__ZU ERLEDIGEN__. Schreib die Zeilen von der Zeile mit „Locate an element“ bis einschließlich der Zeile mit „The height and width of the screenshot is (921, 1221).“ wortgetreu ab. Lass die Bilder dabei weg.

====== EINGABE

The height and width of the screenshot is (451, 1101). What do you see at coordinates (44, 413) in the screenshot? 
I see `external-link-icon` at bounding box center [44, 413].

============
====== EINGABE

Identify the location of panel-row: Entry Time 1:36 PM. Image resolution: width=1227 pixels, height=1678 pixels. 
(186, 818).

============
====== EINGABE

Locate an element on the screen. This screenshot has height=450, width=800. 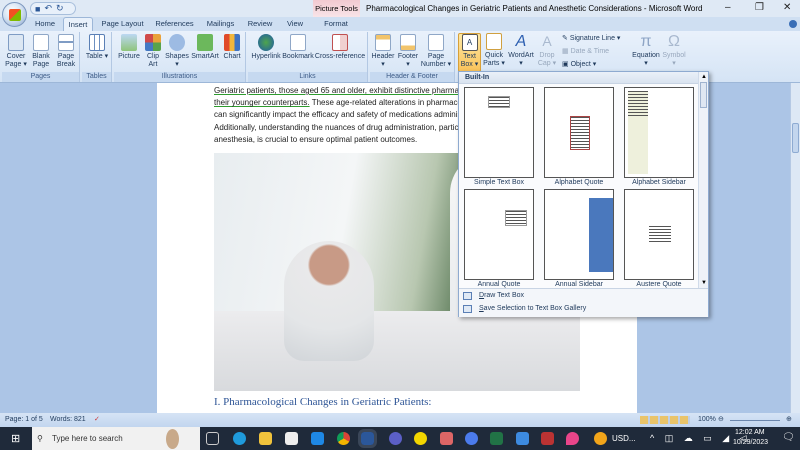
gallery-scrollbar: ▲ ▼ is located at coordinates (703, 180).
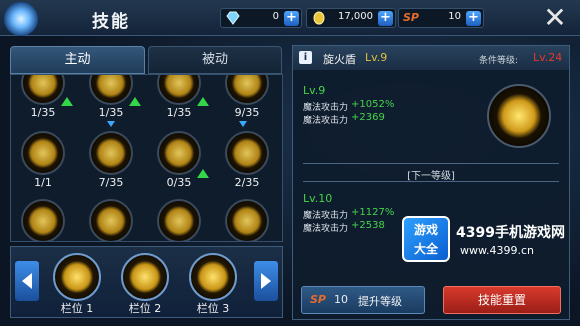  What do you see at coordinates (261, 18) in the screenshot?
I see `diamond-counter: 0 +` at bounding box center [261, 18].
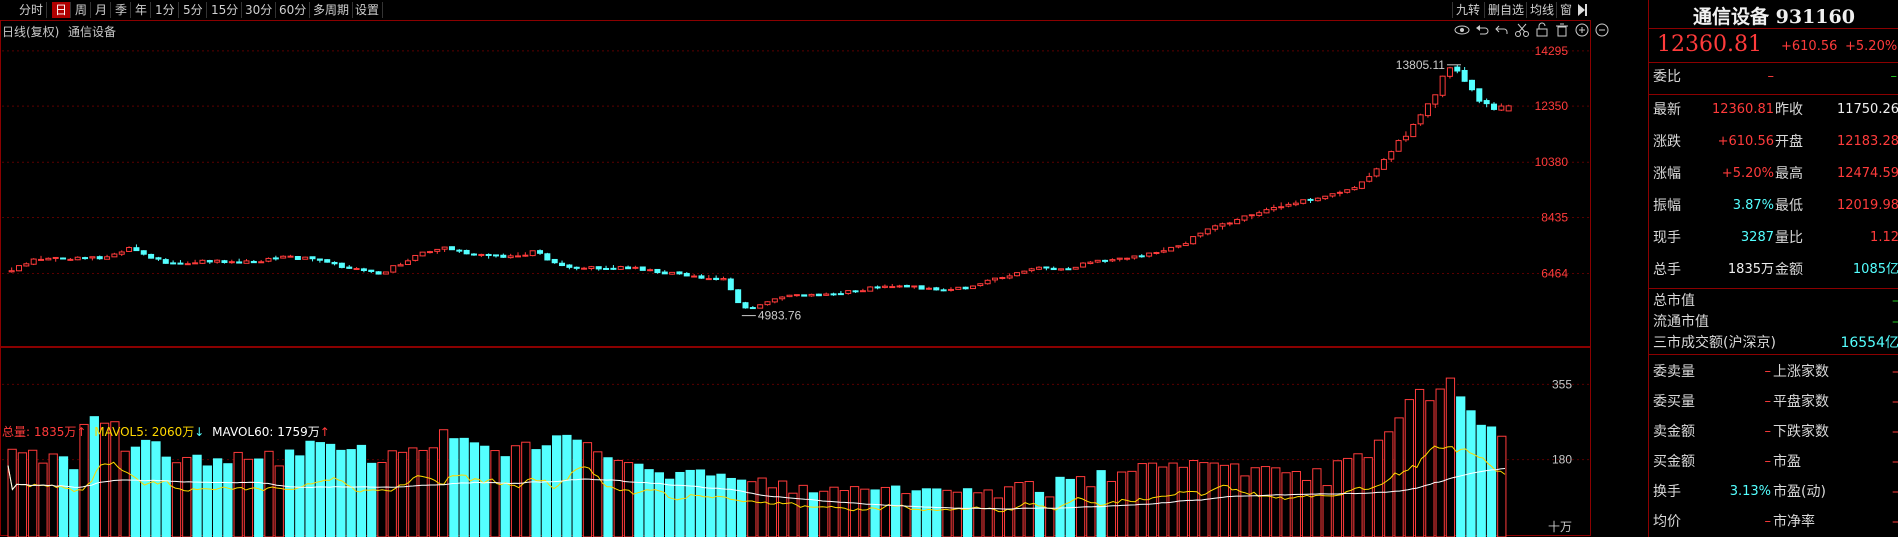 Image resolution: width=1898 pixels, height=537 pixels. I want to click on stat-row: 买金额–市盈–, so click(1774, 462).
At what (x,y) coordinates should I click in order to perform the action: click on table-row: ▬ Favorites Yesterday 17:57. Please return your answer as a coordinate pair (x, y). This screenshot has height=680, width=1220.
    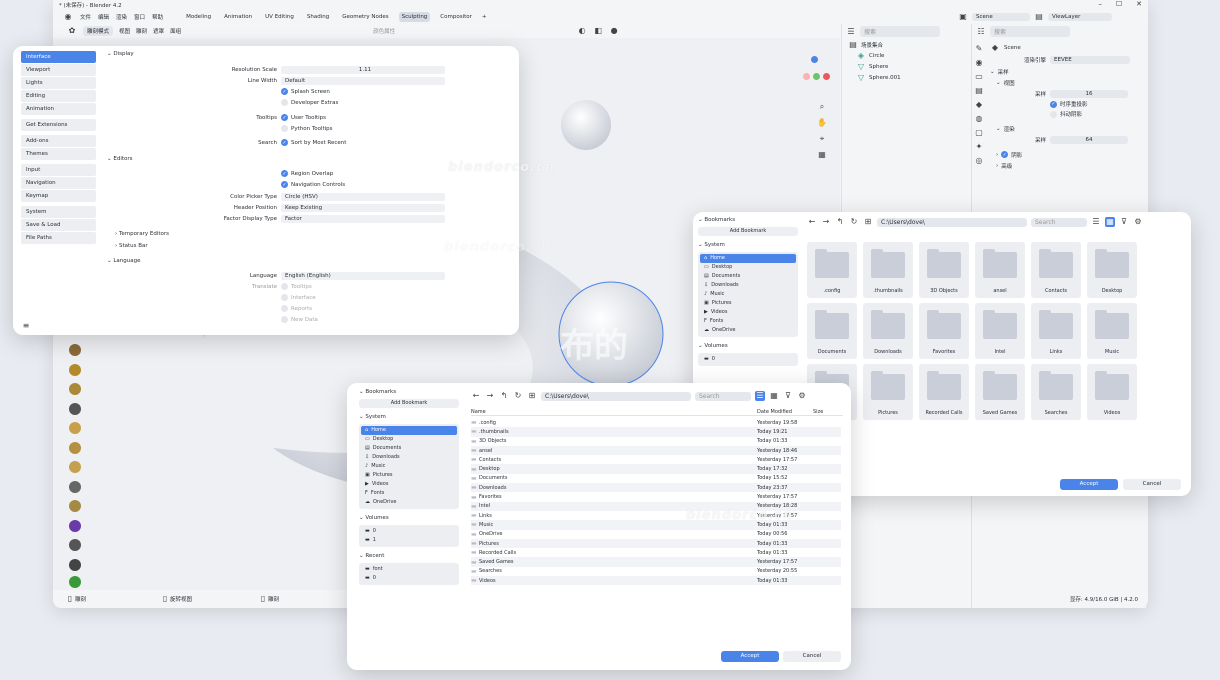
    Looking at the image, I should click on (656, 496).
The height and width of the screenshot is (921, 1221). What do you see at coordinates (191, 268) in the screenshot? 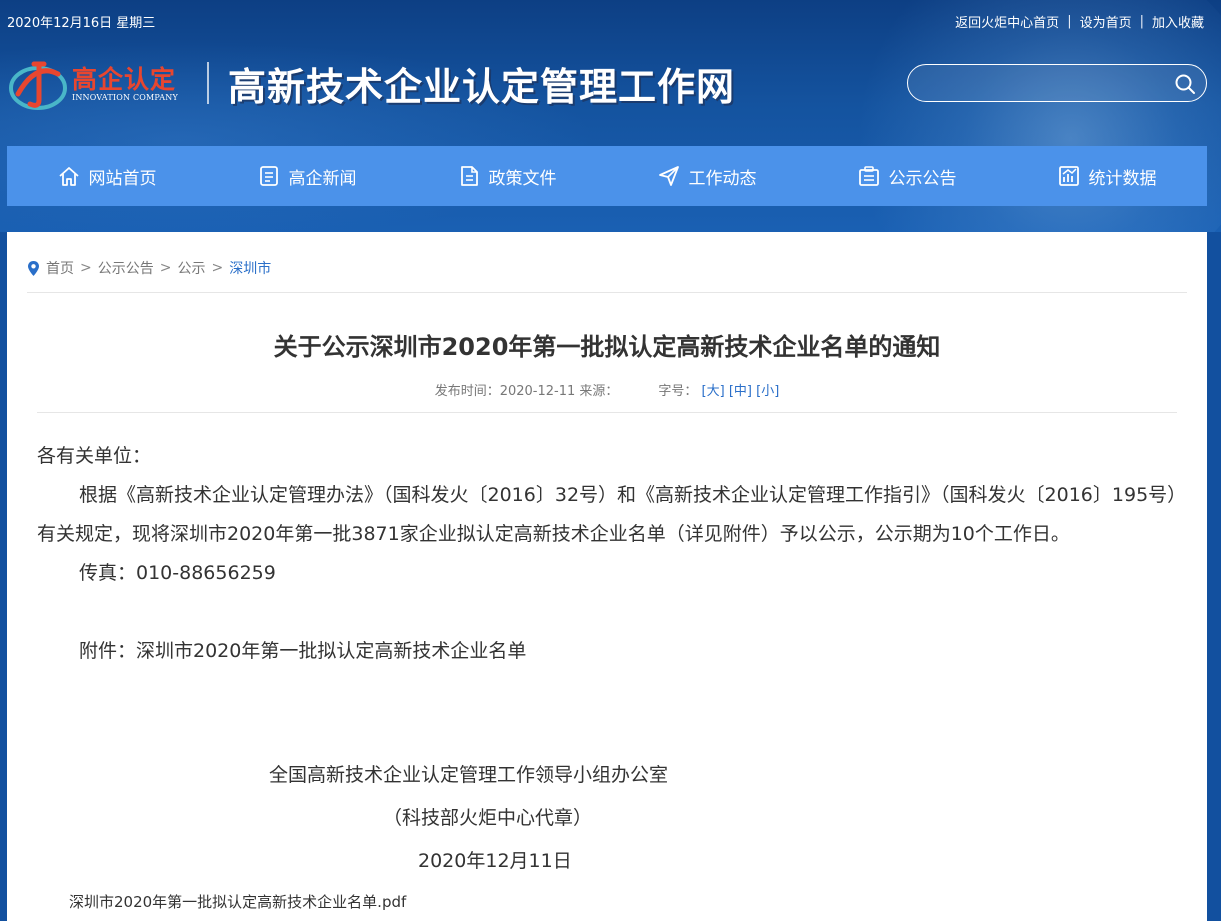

============

__ENDGÜLTIGE ANTWORT__.
Locate an element on the screen. This screenshot has height=450, width=800. 
gallery-scrollbar: ▲ ▼ is located at coordinates (703, 180).
  What do you see at coordinates (261, 18) in the screenshot?
I see `diamond-counter: 0 +` at bounding box center [261, 18].
 Image resolution: width=1898 pixels, height=537 pixels. I want to click on stat-row: 买金额–市盈–, so click(1774, 462).
At what (x,y) coordinates should I click in order to perform the action: click on table-row: ▬ Favorites Yesterday 17:57. Please return your answer as a coordinate pair (x, y). This screenshot has height=680, width=1220.
    Looking at the image, I should click on (656, 496).
The height and width of the screenshot is (921, 1221). What do you see at coordinates (191, 268) in the screenshot? 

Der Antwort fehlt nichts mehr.